## EXTRAIT DE PAGE
>>>>

B.        LES DISPOSITIONS LÉGALES ET RÉGLEMENTAIRES

Règlement sur l’immigration de 1978 [art. 6(1) (mod. par DORS/92-101, art. 3), a) (mod. par DORS/83-675, art. 2), (6) (mod. par DORS/93-44, art. 5), a) (mod. par DORS/92-101, art. 3), b) (mod., idem)]

2. (1) Dans le présent règlement,

[…]

« parent » À l’égard d’un répondant, l’une des personnes suivantes :

[…]

h) une personne apparentée, indépendamment de son âge ou de son lien de parenté avec le répondant, dans le cas où le répondant n’a pas de conjoint, de fils, de fille, de père, de mère, de grand-père, de grand-mère, de frère, de sœur, d’oncle, de tante, de neveu ou de nièce :

(i) soit qui est citoyen canadien,

(ii) soit qui est résident permanent,

(iii) soit dont il peut par ailleurs parrainer la demande d’établissement.

<<<<

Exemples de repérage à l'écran

>>>>

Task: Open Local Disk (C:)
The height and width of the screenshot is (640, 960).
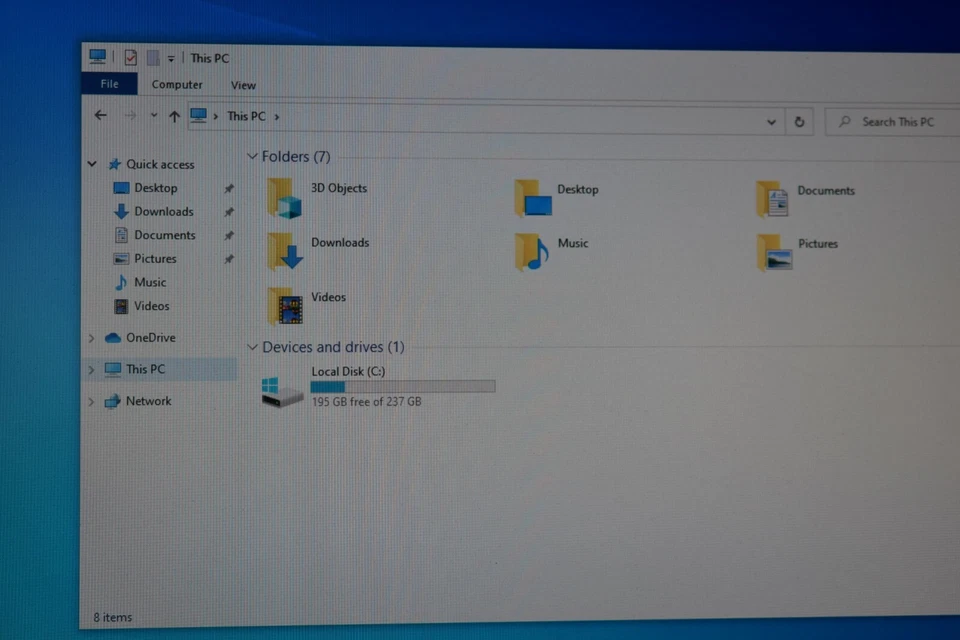Action: tap(348, 371)
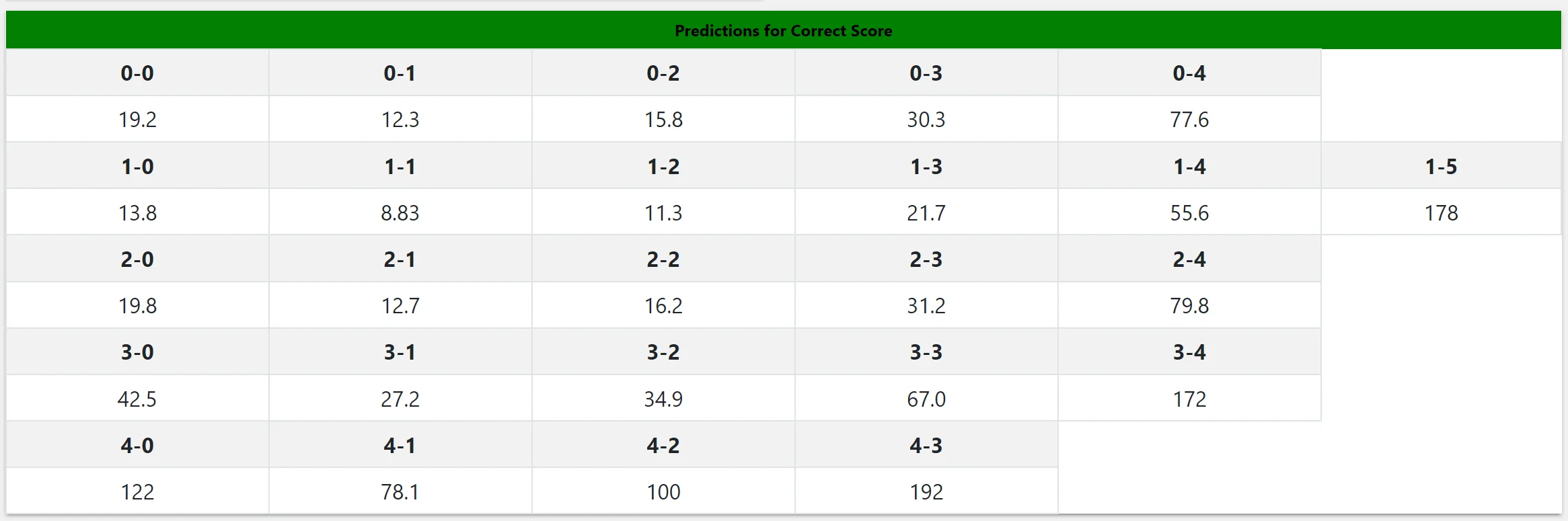Click the 172 odds under 3-4
The height and width of the screenshot is (521, 1568).
point(1189,399)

<<<<

## DEMANDE ÉCRITE 1
D'après l'extrait de page, de quel règlement proviennent les dispositions citées ?
## DEMANDE ÉCRITE 2
Recopiez mot pour mot toutes les lignes d'exemples de repérage à l'écran, en omettant les images.
L'extrait de page et les lignes sont deux documents indépendants.

## RÉPONSE COMPLÈTE 1
Du Règlement sur l'immigration de 1978.

## RÉPONSE COMPLÈTE 2
Task: Open Local Disk (C:)
The height and width of the screenshot is (640, 960).
Action: tap(348, 371)
Click the 172 odds under 3-4
The height and width of the screenshot is (521, 1568).
point(1189,399)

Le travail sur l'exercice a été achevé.